- **WHAT TO DO**
Nothing but the lines from the one containing "This screenshot has height=527, width=759." through the one containing "The image size is (473, 320).", both included, should be given again, each exactly as written below.
____ DATA IN THIS EXERCISE
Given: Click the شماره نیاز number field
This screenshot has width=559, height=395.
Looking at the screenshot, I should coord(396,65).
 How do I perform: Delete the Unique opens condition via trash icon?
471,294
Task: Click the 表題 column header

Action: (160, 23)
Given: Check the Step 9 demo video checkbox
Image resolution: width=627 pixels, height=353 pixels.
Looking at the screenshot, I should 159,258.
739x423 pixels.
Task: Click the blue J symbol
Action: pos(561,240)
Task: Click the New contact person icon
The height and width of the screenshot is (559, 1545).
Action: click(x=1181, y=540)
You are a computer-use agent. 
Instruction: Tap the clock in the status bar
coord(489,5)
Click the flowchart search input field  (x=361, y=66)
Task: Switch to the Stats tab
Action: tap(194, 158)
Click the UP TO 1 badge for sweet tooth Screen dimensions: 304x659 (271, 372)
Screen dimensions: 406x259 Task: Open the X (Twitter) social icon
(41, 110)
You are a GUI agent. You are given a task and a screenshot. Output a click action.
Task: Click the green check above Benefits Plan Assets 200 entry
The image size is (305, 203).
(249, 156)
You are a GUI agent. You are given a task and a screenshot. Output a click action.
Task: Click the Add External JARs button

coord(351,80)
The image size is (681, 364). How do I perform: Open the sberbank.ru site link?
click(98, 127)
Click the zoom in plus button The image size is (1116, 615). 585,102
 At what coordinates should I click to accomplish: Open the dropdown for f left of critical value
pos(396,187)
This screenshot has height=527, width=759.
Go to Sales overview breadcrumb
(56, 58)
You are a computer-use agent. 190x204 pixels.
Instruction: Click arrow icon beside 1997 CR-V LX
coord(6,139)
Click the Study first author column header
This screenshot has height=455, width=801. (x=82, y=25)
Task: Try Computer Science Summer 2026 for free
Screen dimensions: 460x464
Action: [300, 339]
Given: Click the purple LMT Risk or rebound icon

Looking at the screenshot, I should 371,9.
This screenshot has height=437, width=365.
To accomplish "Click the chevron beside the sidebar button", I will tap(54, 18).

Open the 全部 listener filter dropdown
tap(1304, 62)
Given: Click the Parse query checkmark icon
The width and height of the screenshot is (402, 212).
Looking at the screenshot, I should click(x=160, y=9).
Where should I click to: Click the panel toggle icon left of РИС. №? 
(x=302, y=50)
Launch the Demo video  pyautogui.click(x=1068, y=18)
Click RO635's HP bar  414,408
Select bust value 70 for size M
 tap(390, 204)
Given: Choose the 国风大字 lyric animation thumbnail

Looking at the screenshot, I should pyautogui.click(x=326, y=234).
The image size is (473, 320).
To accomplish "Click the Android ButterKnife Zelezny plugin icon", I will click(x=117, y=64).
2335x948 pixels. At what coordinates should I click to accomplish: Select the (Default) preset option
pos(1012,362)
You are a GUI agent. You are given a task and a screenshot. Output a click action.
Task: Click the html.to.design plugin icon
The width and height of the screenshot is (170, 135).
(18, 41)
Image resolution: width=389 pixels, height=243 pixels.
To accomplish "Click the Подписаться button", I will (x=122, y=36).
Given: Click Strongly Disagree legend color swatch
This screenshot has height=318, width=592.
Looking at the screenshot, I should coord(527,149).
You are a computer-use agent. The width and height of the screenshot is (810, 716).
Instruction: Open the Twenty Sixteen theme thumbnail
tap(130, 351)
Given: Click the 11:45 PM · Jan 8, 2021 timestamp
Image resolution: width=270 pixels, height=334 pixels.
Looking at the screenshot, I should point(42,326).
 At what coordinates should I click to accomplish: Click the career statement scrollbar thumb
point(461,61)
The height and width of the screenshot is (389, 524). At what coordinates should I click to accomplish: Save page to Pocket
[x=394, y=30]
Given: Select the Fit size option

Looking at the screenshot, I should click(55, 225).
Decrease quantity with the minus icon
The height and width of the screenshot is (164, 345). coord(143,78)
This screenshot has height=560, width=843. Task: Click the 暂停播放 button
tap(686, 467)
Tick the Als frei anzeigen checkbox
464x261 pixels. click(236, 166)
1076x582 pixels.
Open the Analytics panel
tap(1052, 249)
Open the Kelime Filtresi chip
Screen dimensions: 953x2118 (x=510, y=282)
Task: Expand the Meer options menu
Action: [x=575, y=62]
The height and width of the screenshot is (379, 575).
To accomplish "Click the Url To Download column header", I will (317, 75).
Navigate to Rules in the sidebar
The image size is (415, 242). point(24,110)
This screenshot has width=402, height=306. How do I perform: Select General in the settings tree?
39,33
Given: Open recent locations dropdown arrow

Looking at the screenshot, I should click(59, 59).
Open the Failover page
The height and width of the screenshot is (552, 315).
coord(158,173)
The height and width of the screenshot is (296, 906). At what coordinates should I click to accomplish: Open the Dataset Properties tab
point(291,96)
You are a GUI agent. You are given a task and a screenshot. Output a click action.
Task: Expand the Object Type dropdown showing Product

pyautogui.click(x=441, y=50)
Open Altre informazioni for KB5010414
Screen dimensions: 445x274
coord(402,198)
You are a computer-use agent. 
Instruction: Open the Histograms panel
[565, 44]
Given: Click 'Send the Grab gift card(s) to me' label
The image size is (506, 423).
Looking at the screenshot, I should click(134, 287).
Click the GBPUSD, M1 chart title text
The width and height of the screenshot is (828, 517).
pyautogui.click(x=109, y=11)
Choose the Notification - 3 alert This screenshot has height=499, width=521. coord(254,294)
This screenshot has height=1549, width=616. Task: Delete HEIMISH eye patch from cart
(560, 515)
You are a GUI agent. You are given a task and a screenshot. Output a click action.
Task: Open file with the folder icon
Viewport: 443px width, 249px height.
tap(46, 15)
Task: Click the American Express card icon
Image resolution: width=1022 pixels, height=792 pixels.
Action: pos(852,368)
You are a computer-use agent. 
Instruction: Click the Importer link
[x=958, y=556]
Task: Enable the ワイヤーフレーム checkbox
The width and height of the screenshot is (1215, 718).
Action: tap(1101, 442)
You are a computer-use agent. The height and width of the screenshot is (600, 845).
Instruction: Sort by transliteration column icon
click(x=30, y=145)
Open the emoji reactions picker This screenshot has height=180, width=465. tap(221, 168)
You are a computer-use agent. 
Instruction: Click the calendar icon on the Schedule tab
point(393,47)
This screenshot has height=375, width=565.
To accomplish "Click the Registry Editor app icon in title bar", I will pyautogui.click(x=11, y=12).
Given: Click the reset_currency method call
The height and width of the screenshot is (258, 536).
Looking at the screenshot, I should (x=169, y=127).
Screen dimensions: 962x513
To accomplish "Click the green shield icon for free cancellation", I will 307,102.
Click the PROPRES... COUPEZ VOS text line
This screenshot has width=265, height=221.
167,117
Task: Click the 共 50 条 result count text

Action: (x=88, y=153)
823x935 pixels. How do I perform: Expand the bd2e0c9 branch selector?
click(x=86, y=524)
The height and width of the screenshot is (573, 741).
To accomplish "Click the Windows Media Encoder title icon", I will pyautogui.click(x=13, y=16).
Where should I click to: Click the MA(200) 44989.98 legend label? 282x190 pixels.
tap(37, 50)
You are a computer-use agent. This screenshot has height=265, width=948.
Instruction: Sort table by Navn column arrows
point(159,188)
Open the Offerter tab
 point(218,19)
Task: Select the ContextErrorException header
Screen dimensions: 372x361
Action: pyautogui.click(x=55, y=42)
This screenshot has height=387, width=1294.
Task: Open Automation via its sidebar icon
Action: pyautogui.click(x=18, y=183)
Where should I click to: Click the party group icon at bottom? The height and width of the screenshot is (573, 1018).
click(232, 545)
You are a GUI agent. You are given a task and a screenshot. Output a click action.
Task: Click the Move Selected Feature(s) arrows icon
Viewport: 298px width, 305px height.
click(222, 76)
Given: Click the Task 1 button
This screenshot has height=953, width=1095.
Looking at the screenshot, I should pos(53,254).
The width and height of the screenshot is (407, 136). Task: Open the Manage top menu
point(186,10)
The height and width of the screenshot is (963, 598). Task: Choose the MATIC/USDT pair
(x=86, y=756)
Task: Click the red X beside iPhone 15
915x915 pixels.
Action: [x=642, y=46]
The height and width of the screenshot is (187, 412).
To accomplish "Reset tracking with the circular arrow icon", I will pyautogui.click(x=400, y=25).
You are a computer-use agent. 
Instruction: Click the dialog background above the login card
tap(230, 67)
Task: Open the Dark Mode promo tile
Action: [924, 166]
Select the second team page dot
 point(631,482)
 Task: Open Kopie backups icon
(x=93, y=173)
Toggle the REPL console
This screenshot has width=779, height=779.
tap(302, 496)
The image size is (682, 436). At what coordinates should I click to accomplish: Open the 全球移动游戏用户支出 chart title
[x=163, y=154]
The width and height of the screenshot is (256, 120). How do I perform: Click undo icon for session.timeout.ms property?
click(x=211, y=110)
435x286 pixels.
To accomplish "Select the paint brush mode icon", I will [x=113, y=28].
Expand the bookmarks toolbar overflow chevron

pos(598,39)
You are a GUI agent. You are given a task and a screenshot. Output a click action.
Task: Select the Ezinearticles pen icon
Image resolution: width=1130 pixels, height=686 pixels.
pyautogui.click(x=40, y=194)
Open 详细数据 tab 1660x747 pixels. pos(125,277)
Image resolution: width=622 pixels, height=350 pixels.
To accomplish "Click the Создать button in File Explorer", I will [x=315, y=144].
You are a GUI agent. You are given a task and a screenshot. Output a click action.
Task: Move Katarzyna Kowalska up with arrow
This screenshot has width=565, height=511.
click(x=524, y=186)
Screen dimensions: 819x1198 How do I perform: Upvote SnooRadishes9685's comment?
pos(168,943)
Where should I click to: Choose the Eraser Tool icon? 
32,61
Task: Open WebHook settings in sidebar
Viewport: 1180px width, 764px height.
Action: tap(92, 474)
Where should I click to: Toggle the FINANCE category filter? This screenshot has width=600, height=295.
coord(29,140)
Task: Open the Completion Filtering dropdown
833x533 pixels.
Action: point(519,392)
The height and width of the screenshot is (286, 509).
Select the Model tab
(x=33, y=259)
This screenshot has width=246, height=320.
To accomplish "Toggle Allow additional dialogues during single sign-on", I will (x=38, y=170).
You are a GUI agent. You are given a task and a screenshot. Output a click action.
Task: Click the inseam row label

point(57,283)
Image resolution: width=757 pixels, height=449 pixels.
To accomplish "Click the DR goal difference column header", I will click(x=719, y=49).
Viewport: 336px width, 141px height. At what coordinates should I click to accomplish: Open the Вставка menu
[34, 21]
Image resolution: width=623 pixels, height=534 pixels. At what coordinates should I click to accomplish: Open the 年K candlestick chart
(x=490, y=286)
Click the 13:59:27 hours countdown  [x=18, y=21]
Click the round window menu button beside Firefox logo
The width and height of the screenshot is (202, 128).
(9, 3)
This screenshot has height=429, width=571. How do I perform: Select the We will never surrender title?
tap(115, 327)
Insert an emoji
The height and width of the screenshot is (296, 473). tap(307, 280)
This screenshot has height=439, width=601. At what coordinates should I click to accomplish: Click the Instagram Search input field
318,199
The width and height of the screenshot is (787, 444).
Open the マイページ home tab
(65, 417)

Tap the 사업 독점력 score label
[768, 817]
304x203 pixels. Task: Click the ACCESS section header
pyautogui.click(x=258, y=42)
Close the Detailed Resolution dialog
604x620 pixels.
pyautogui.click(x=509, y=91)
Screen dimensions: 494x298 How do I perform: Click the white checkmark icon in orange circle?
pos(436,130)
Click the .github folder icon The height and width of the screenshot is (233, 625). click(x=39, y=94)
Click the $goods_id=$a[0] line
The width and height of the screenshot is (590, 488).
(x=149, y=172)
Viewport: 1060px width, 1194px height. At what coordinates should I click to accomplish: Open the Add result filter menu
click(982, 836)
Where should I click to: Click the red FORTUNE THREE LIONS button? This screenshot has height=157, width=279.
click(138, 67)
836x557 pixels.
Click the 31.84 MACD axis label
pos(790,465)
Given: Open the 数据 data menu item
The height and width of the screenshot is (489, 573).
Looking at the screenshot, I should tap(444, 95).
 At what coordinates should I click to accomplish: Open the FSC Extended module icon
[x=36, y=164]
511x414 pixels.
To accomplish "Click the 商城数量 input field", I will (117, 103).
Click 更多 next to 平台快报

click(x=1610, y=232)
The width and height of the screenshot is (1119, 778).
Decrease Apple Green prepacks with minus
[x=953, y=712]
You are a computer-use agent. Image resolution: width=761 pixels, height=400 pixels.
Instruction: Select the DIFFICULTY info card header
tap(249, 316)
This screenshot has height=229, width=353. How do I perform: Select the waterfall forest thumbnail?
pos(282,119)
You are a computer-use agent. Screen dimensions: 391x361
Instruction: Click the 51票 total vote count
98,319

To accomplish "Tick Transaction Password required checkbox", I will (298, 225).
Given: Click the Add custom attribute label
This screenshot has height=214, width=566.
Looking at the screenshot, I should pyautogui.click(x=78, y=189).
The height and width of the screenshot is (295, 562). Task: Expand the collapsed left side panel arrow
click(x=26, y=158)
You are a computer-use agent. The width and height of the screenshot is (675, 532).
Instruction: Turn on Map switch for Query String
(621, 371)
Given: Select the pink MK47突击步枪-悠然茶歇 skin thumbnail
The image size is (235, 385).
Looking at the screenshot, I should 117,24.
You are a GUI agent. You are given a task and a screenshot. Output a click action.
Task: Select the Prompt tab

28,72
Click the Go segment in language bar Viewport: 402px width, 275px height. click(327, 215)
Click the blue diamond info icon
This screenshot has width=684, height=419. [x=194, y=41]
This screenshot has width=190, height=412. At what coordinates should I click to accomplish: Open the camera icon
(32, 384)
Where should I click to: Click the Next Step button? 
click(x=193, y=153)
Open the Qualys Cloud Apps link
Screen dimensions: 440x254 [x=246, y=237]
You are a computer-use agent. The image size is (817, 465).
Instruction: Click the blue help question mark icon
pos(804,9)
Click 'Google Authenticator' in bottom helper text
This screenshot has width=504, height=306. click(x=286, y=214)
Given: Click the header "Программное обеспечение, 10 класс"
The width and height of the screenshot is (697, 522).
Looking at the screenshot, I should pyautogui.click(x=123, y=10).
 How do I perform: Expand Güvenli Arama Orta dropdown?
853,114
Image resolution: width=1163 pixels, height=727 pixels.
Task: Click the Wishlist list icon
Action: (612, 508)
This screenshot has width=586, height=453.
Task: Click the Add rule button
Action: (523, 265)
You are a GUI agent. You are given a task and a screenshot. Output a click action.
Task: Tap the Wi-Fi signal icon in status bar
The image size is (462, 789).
________
- **RESULT**
This screenshot has height=527, width=759.
Go to Sales overview breadcrumb
(56, 58)
You are a computer-use agent. 190x204 pixels.
Instruction: Click arrow icon beside 1997 CR-V LX
coord(6,139)
Click the Study first author column header
This screenshot has height=455, width=801. (x=82, y=25)
Task: Try Computer Science Summer 2026 for free
Screen dimensions: 460x464
Action: [300, 339]
Given: Click the purple LMT Risk or rebound icon

Looking at the screenshot, I should 371,9.
This screenshot has height=437, width=365.
To accomplish "Click the chevron beside the sidebar button", I will tap(54, 18).

Open the 全部 listener filter dropdown
tap(1304, 62)
Given: Click the Parse query checkmark icon
The width and height of the screenshot is (402, 212).
Looking at the screenshot, I should click(x=160, y=9).
Where should I click to: Click the panel toggle icon left of РИС. №? 
(x=302, y=50)
Launch the Demo video  pyautogui.click(x=1068, y=18)
Click RO635's HP bar  414,408
Select bust value 70 for size M
 tap(390, 204)
Given: Choose the 国风大字 lyric animation thumbnail

Looking at the screenshot, I should pyautogui.click(x=326, y=234).
The image size is (473, 320).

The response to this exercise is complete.